Kapitel 14: Ende eines Lebensabschnittes
     

    „ Und, kannst du mich so mitnehmen?“
    Meine Mutter stand am Fuß der Treppe im Flur und hielt sich ein blaues Kleid vor den Körper. Unten schauten ihre Hosen und Hausschuhe heraus.
    „ Ich weiß nicht, was du meinst“, murmelte ich und wollte mich an ihr vorbeidrücken zur Haustür. Myriam sollte heute von der Intensivstation in ein normales Krankenzimmer zurückverlegt werden, und da war es Zeit, ihr etwas zu beichten.
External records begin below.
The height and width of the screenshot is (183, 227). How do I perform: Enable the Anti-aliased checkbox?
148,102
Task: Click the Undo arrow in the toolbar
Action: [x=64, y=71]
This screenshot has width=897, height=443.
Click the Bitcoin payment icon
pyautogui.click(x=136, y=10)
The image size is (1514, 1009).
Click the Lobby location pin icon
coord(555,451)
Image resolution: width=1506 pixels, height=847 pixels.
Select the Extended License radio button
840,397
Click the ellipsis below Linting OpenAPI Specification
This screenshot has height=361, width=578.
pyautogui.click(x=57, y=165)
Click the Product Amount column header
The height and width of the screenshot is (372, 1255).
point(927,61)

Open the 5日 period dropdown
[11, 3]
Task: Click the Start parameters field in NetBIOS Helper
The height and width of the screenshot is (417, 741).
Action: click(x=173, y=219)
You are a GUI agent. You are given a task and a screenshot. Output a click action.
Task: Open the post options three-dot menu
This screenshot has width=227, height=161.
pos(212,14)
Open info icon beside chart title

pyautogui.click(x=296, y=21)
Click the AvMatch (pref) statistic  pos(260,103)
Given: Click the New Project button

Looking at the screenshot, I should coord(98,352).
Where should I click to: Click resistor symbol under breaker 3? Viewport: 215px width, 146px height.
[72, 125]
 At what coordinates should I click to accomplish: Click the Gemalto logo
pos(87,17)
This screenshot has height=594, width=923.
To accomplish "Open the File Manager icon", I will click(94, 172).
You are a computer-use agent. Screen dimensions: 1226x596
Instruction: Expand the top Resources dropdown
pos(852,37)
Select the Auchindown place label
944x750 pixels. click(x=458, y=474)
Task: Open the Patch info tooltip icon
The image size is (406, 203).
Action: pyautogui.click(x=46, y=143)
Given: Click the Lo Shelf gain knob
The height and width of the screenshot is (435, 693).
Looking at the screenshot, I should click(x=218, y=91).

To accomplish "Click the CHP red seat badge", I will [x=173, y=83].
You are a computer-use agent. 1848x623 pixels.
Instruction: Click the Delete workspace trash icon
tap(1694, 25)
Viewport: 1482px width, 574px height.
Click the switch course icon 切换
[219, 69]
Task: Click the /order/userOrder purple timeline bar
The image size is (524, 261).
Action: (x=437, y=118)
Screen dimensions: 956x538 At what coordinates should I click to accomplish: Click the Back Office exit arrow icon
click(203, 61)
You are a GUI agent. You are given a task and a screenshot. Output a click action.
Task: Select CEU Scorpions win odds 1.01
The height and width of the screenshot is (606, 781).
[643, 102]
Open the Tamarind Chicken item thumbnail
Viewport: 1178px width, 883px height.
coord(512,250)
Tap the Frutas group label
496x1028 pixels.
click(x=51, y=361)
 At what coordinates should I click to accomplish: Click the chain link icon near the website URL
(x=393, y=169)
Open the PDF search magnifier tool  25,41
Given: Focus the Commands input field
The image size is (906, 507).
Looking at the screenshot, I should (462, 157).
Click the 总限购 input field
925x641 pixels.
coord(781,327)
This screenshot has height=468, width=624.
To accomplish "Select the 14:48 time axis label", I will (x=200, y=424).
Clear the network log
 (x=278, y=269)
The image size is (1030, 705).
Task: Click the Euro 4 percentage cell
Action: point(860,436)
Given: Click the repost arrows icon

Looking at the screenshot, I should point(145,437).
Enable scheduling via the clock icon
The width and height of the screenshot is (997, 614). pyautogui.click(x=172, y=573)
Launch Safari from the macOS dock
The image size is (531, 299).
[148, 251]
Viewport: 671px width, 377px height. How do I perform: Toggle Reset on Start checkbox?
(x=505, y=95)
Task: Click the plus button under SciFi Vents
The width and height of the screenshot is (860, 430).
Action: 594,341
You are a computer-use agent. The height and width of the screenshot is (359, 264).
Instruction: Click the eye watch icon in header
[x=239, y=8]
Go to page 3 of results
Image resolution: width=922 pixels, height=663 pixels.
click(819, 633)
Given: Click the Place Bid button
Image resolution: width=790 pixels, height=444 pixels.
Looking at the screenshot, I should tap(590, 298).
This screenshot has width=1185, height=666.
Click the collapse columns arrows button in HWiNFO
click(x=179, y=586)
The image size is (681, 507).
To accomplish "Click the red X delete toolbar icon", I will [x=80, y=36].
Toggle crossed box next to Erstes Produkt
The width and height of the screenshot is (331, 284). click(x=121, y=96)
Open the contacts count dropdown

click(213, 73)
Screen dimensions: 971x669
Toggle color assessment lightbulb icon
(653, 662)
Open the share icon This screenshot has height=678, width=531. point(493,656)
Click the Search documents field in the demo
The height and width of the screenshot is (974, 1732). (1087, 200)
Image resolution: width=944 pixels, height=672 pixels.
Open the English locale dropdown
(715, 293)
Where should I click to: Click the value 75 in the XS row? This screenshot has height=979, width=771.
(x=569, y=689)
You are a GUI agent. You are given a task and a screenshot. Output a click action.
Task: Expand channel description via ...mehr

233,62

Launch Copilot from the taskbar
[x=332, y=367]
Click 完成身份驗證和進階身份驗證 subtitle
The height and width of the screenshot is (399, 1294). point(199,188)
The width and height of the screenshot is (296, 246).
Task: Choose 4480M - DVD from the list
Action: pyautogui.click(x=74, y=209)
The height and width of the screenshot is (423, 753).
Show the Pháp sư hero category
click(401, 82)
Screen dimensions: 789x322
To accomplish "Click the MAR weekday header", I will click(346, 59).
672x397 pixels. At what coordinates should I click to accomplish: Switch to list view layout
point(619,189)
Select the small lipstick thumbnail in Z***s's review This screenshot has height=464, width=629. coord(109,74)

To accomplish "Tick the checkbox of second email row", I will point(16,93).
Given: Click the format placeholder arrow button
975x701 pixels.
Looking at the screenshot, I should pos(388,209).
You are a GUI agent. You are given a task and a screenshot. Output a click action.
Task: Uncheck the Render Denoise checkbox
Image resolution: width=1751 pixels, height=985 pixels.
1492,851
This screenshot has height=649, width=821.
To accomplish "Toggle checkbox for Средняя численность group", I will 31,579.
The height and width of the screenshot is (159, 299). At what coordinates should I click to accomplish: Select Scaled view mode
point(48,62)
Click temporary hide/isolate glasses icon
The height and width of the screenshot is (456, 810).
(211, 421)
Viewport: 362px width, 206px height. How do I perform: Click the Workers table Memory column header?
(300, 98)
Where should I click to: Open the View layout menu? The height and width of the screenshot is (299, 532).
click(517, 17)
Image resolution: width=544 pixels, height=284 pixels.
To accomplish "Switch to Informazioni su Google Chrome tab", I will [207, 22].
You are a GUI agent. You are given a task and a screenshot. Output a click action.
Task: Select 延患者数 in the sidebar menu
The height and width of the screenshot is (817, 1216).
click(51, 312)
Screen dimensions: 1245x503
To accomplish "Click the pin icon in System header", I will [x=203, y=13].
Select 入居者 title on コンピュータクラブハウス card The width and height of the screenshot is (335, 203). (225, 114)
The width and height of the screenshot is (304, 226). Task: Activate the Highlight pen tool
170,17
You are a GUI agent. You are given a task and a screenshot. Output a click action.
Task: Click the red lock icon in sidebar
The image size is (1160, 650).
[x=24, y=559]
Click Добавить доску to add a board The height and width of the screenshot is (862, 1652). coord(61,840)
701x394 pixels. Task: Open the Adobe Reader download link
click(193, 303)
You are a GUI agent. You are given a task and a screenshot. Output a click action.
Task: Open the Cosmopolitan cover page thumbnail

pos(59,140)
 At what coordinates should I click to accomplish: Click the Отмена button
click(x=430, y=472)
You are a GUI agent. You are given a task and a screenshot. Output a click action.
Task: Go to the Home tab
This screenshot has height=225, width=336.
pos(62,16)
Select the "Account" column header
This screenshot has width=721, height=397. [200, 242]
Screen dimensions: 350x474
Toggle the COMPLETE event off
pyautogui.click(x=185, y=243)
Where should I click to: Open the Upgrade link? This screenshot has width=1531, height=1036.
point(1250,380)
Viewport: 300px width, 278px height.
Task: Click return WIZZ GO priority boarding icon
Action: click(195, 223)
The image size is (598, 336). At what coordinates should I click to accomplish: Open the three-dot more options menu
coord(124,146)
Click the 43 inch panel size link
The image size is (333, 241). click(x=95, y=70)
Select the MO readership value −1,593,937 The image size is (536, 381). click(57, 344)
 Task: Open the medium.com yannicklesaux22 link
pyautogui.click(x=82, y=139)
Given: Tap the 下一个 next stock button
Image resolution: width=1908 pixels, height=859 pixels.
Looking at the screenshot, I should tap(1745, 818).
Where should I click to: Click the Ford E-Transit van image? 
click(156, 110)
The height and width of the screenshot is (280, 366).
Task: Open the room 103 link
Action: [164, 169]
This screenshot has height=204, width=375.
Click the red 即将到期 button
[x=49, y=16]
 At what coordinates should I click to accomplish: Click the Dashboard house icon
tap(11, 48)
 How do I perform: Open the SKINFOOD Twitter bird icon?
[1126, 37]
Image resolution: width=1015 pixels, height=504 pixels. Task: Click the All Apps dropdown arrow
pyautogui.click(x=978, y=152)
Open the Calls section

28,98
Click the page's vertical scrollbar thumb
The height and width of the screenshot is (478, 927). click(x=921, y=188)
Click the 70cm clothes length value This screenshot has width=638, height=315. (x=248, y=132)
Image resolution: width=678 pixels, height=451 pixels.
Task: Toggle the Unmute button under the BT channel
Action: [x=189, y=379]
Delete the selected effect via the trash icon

Mir war speiübel deswegen.
    „ Was ich meine?“, fragte meine Mutter mit einer Mischung aus scherzhafter Verwunderung und aufkommender Empörung. „Ich meine den Ball heute Abend! Darf ich etwa nicht dabei sein, wenn mein Sohn sein Abiturzeugnis bekommt?“
    „ Ich geh da nicht hin“, antwortete ich knapp. Ich war schon halb an ihr vorbei und wollte zur Tür des Windfangs am Hauseingang greifen. Sie packte mich am anderen Handgelenk und zerrte mich zurück.
    „ Was soll das heißen?“
    Langsam drehte ich mich um, und wir sahen uns in die Augen. Ihr Angriff verschaffte mir einen Vorwand, wütend zu werden statt kleinlaut, und das gab mir Kraft. Ich wollte mein Handgelenk losreißen, aber sie hielt es mit erstaunlicher Kraft gepackt, während sie den anderen Arm hatte sinken lassen und ihr Kleid auf dem Boden schleifte.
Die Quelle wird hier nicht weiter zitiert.